[WHAT YOU HAVE TO DO]:
Produce the lines from the one containing "Where should I" through the end of the material exactly as they appear, both ends included, and leave the pictures out.

[RECORDS SHOWN]:
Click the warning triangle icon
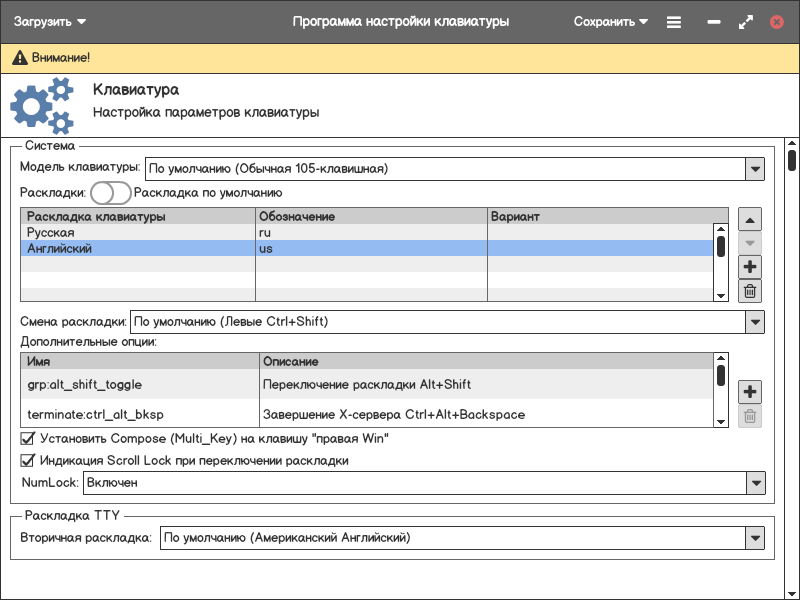(19, 58)
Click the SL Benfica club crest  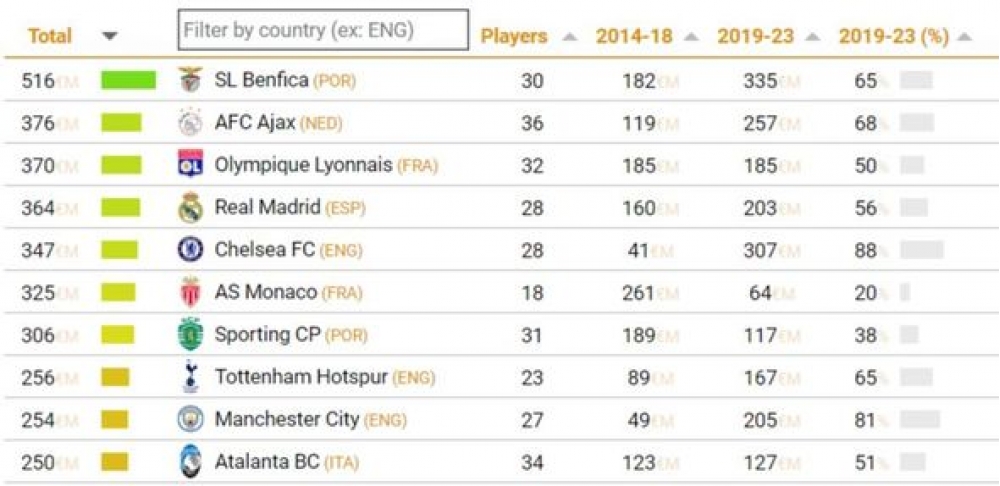(x=190, y=81)
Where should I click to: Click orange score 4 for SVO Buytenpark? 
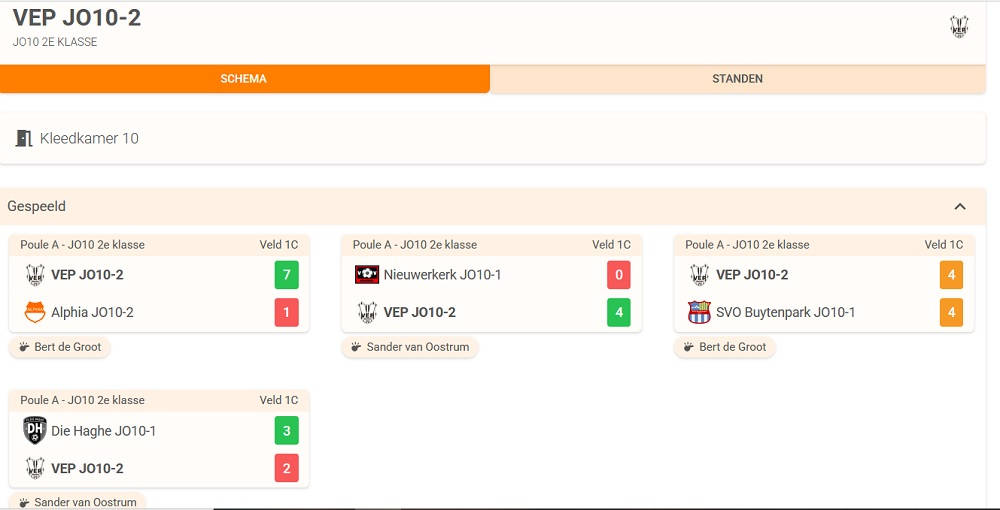pyautogui.click(x=951, y=312)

[WRITTEN REPLY]:
Where should I click to: Click orange score 4 for SVO Buytenpark? 
pyautogui.click(x=951, y=312)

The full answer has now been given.